The short answer to your question is that any deicer has to be soluble in water to work. In a way, your question is rather like asking if it is possible to make coffee, if the coffee did not dissolve in water!

When a deicer such as ethylene glycol is sprayed on ice, the ice begins to "dissolve" into the deicer. As more and more ice dissolves in the deicer, the volume of the deicer-water mixture become larger, thus there is more and more liquid water and deicer mixture, and the dissolving of the remaining ice goes progressively faster. It is important to understand that the liquid mixture of water (from melted ice) and deicer, cannot freeze any more because the deicer dissolved or mixed with the water lowers the freezing point of the mixture (just as adding antifreeze to the water in a car's cooling system, lowers its freezing point, and keeps the mixture from freezing).
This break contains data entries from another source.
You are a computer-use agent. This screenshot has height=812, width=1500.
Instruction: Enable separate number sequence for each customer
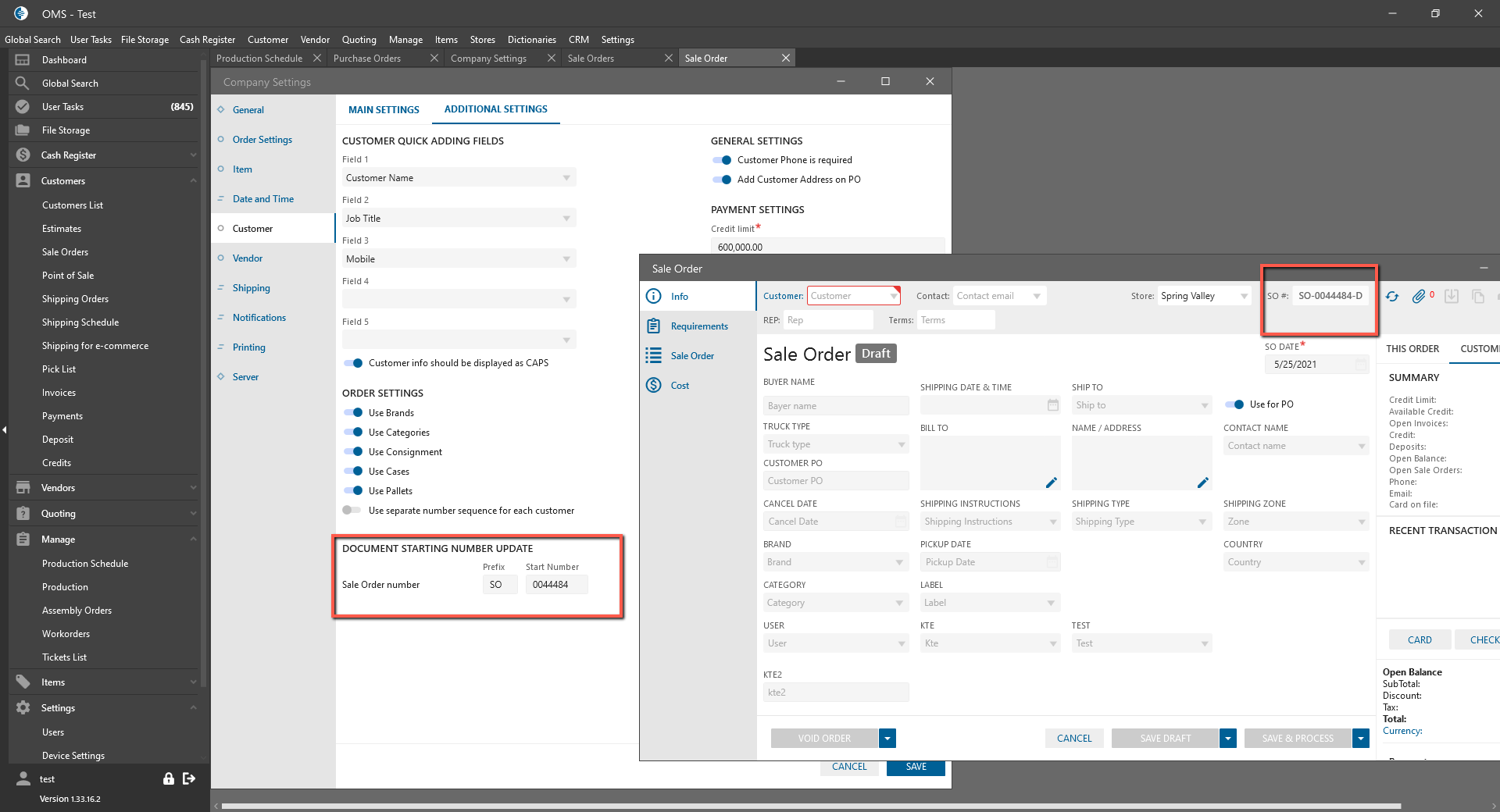(352, 511)
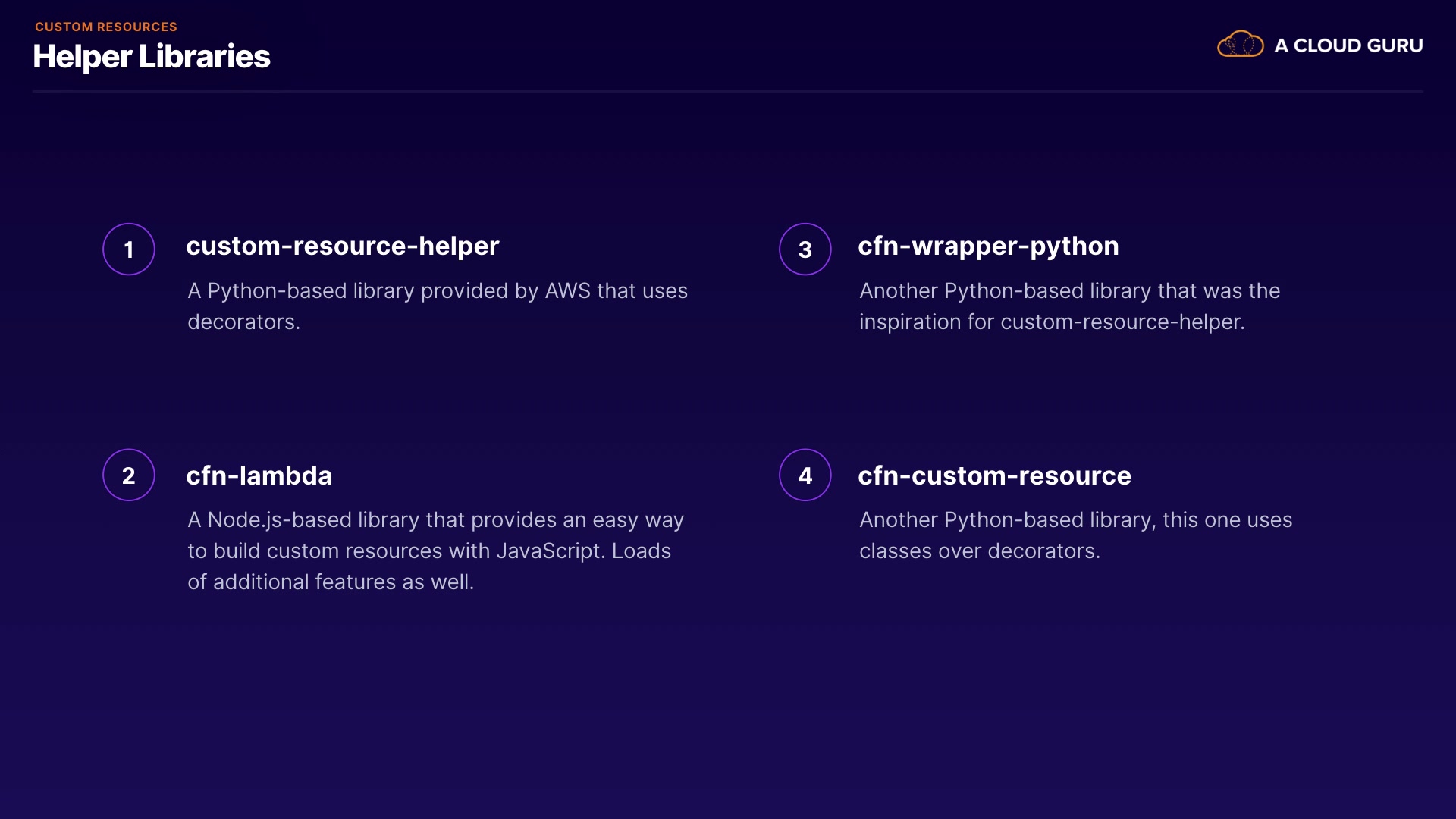Viewport: 1456px width, 819px height.
Task: Click the orange cloud logo icon
Action: pos(1240,45)
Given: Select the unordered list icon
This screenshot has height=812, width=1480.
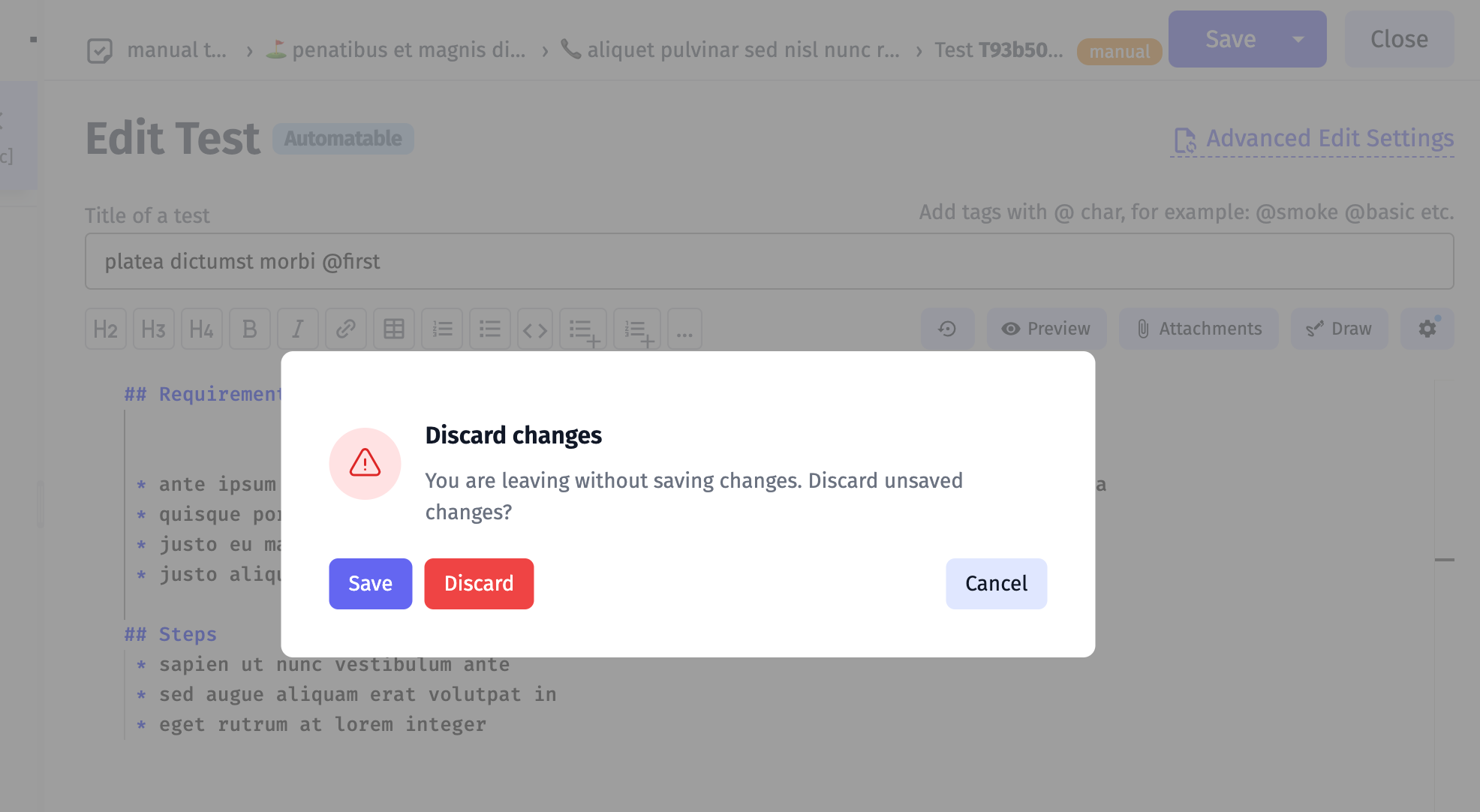Looking at the screenshot, I should click(490, 328).
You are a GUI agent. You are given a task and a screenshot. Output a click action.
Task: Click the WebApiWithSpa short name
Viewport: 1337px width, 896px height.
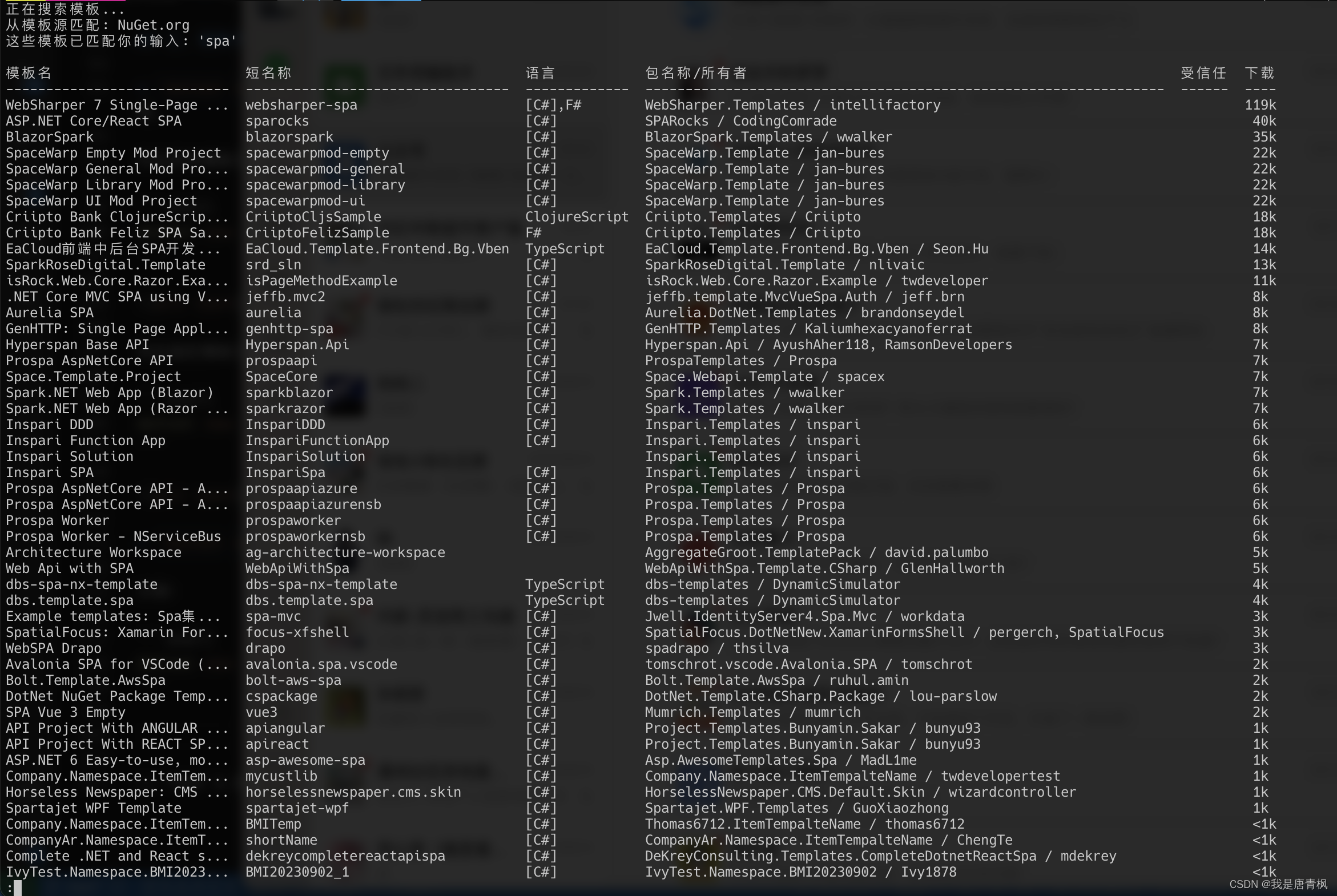[297, 568]
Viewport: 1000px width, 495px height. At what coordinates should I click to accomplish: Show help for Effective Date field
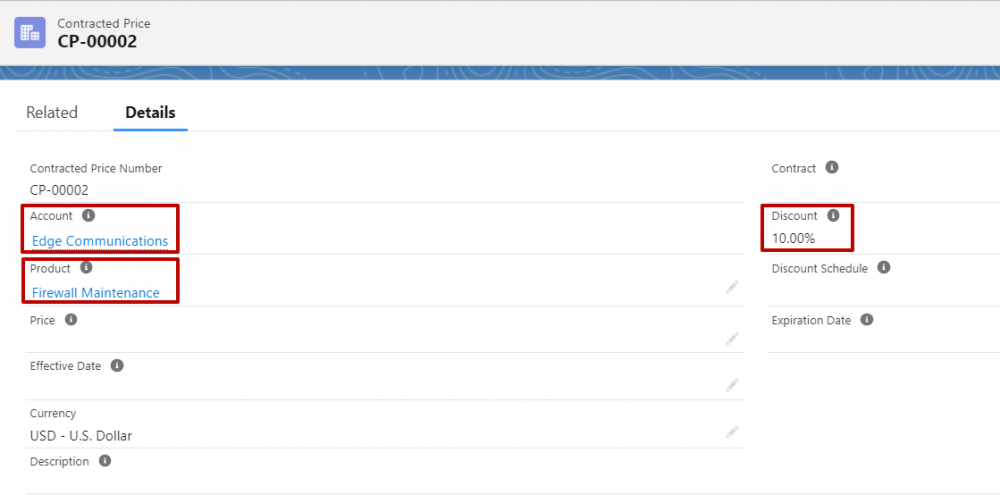117,366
If deicer did not dissolve in water, none of the above would work. The deicer would just sit there and not interact with either ice or water. Any water that somehow was still liquid, would be just pure water (since the deicer would not mix with it), and would instantly freeze.

Regards,
Bob Wilson


In order to "de-ice" the de-icer must be soluble in water. Otherwise it could not affect the equilibrium temperature of the solid water ice and the liquid water. To a first approximation, it is the number of particles (ions and/or non-ionic particles) that dissolves in the water that changes the efficiency of the de-icer. This is why de-icers tend to be mixtures of ionic compounds -- for example, Ca(Cl)2 + urea CO(NH2)2. The former produces three ions per mol; the latter produces only one particle per mol, but is very water soluble. This is a bit over-simplified because corrosion, and other factors must also be taken into account.

Vince Calder


Hi Kiya,

Aircraft deicers work on the same principle as the salt we put on our roads or walkways during winter or the antifreeze we put in car radiators. They salt used on roads is usually NaCl, CaCl2, or MgCl2. They work by slowly dissolving into the snow and ice and the combination of the heat of solution and freezing point depression helps melt the snow and keep it from refreezing. The antifreeze in cars is usually ethylene glycol and it works by lowering the freezing point of water so that it will remain liquid at lower temperatures. Aircraft deicers are usually formulations that include ethylene glycol or propylene glycol. Chloride salts are not allowed because they can speed up the corrosion of metals. In order for the deicer to work, it must dissolve into any water that is formed or present and lower the temperature of freezing for that solution - preventing it from forming ice once it has become a liquid solution. So, in answer to your question, the deicer must first dissolve into water before it can act to lower the freezing point and prevent ice reformation.

Look up "colligative properties" and "freezing point depression" in this site if you want to know more about the principles behind the lowering of the freezing point.